Database Keys: Super, Candidate, Primary & 3NF Concepts

Super Key vs. Candidate Key Differences

Understanding the distinctions between Super Keys and Candidate Keys is crucial in database design. Below are their key characteristics:

Super Key Characteristics

  • A Super Key is an attribute (or set of attributes) used to uniquely identify all attributes in a relation.
  • Not all Super Keys can be Candidate Keys.
  • The collection of Super Keys helps establish the criteria for selecting Candidate Keys.
  • In a relation, the number of Super Keys is typically greater than the number of Candidate Keys.
  • Super Key attributes may contain NULL values (if the Super Key is not also a Candidate Key).

Candidate Key Characteristics

  • A Candidate Key is a subset of a Super Key; it is a minimal Super Key.
  • All Candidate Keys are Super Keys.
  • The collection of Candidate Keys helps establish the criteria for selecting the Primary Key.
  • In a relation, the number of Candidate Keys is less than the number of Super Keys.
  • Candidate Key attributes cannot contain NULL values.

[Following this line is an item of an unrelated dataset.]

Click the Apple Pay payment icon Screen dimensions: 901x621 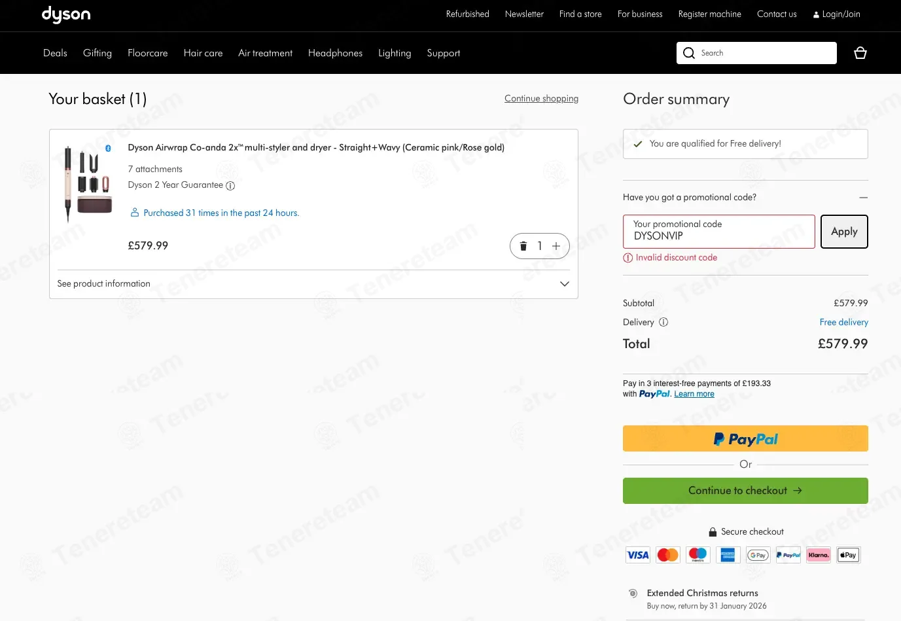848,555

Primary Key vs. Candidate Key Explained

The relationship and differences between Primary Keys and Candidate Keys are fundamental to relational database structure:

Primary Key Characteristics

  • A Primary Key is a minimal Super Key. There is one and only one Primary Key in a relation.
  • No attribute of a Primary Key can contain a NULL value.
  • The explicit specification of a Primary Key for a relation, while fundamental for integrity, might be considered optional in some Database Management System (DBMS) implementations, though it is strongly advised.
  • The Primary Key identifies the most important attribute (or set of attributes) for uniquely identifying records in the relation.
  • It is confirmed that a Primary Key is always a Candidate Key.

Candidate Key Characteristics (in relation to Primary Key)

  • A relation can have more than one Candidate Key.
  • Candidate Key attributes cannot contain NULL values.
  • However, a relation inherently possesses Candidate Keys, and one must be designated (implicitly or explicitly) for the relation to be well-defined and to select a Primary Key.
  • A Candidate Key specifies an attribute (or set of attributes) that qualifies to be a Primary Key.
  • However, while any Candidate Key could be chosen as the Primary Key, only one is selected. Not every Candidate Key will become the Primary Key if multiple exist.

Transitive Dependencies and Third Normal Form (3NF)

A transitive dependency in a database occurs when a non-prime attribute (an attribute not part of any Candidate Key) is functionally dependent on another non-prime attribute, which in turn is functionally dependent on the Primary Key. In simpler terms, it means that if A → B and B → C, then A → C represents a transitive dependency, where A is the Primary Key, and B and C are non-prime attributes, and B is not itself a candidate key.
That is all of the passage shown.